How to build an AI-ready sovereign enterprise 

Published July 14, 2026 in Artificial Intelligence • 14 min read

As AI spreads through the enterprise, companies are losing something that few have thought to protect: the capacity to judge what their systems are doing and to change course when they need to. Securing data and infrastructure is the foundation, but sovereignty that stops there is not real sovereignty at all.

Rapid read:

  • Decisional and adaptive sovereignty belong on the board’s agenda
  • Use this guide to inventory and test your AI dependencies
  • Embed a rhythm for reassessment
More and more, businesses are treating sovereignty as an internal priority that has nothing to do with regulation at all.

On 3 June, the European Union announced its new Technological Sovereignty Package. These long-awaited recommendations are part of a coordinated effort to cut Europe’s dependence on non-EU providers across the entire technology stack. This package of measures is just the latest manifestation of a preoccupation with sovereignty that has become one of the defining features of the digital age. While the early evangelists of digital connectivity emphasized the free movement of data across borders, that commitment is now hedged around with caveats. Nations increasingly seek to protect the data of their citizens and businesses, to regulate its flow and residency, and to limit their economies’ reliance on the regulatory regimes and diplomatic goodwill of third-party states.

These national priorities have encouraged, and increasingly compelled, companies to pursue sovereign cloud strategies and “sovereign by design” principles that align businesses with regulatory policy. But concerns about digital sovereignty also surface for reasons that have nothing to do with the demands of policymakers.

More and more, businesses are treating sovereignty as an internal priority that has nothing to do with regulation at all. Just as governments seek to protect national sovereignty in the digital space, so too are companies increasingly seeking to reduce their dependency on third-party providers whose systems they cannot inspect, question, or easily leave.
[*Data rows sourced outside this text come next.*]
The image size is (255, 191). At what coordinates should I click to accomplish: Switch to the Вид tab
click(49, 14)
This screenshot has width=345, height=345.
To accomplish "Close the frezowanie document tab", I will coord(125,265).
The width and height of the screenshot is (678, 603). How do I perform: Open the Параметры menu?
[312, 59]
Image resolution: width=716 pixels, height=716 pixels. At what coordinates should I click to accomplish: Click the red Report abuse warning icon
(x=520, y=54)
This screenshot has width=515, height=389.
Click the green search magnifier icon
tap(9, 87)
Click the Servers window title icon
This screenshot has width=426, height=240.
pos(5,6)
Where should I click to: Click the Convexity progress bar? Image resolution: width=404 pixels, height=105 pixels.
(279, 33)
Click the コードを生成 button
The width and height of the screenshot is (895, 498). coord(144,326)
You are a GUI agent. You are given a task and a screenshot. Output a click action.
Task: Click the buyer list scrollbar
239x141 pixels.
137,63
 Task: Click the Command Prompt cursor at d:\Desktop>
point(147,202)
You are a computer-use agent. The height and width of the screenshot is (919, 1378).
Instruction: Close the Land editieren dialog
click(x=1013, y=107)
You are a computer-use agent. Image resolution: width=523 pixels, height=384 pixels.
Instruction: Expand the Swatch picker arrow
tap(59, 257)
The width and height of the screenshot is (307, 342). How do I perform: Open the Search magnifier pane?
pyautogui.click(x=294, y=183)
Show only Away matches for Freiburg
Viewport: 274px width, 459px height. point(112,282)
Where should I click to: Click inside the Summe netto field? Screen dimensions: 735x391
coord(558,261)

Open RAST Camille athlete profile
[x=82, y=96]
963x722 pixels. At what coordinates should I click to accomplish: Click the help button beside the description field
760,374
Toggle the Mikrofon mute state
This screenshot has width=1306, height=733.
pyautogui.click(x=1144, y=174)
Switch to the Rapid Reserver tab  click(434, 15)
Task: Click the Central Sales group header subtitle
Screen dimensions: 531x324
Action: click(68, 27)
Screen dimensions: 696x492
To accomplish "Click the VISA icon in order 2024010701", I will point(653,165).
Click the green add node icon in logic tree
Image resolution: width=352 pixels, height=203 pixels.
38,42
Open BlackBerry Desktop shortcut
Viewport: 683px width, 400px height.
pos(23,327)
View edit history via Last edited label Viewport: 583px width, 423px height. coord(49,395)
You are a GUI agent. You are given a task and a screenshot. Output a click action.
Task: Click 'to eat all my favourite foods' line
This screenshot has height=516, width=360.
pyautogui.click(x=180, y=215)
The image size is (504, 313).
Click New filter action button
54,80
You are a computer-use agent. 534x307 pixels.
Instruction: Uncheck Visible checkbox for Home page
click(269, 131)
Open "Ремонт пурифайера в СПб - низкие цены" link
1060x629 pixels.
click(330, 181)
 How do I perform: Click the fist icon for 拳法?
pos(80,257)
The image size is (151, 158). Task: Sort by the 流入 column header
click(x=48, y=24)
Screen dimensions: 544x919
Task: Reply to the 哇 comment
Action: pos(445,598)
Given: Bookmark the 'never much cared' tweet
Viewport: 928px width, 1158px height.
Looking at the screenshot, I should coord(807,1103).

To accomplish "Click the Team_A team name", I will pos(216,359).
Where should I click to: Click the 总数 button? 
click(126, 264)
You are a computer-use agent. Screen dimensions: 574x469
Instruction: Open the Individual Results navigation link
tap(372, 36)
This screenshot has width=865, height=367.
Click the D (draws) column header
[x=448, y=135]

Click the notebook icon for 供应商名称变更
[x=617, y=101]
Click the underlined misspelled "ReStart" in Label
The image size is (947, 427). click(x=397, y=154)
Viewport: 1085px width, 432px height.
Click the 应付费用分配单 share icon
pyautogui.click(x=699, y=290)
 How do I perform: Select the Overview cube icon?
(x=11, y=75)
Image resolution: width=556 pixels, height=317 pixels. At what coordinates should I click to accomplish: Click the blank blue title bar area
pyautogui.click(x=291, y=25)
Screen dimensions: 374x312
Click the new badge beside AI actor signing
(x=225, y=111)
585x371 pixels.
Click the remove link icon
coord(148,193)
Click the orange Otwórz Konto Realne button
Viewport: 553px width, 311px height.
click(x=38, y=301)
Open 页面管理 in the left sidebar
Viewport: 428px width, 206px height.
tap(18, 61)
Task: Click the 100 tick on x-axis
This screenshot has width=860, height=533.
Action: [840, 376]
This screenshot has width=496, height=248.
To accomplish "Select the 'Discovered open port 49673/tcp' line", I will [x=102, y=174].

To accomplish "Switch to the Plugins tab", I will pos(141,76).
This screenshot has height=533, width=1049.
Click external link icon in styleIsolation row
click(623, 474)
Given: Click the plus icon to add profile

Sovereignty, in this sense, is something a company wants for itself – not because a regulator requires it, but because the alternative undermines the security of critical operations and erodes the capacity of the business to determine its own course.

In a recent survey of 309 IT leaders in major economies, 98% called digital sovereignty a priority, and more than half said they were already acting on it. That is real engagement with a real problem, and it is moving in the right direction. But most of this engagement is currently taking place on the technical level: digital sovereignty, as the term is generally used, means control over data and infrastructure – where data resides, who runs the servers, which jurisdiction’s law applies – and so it sits with CTOs, CIOs, and the IT function.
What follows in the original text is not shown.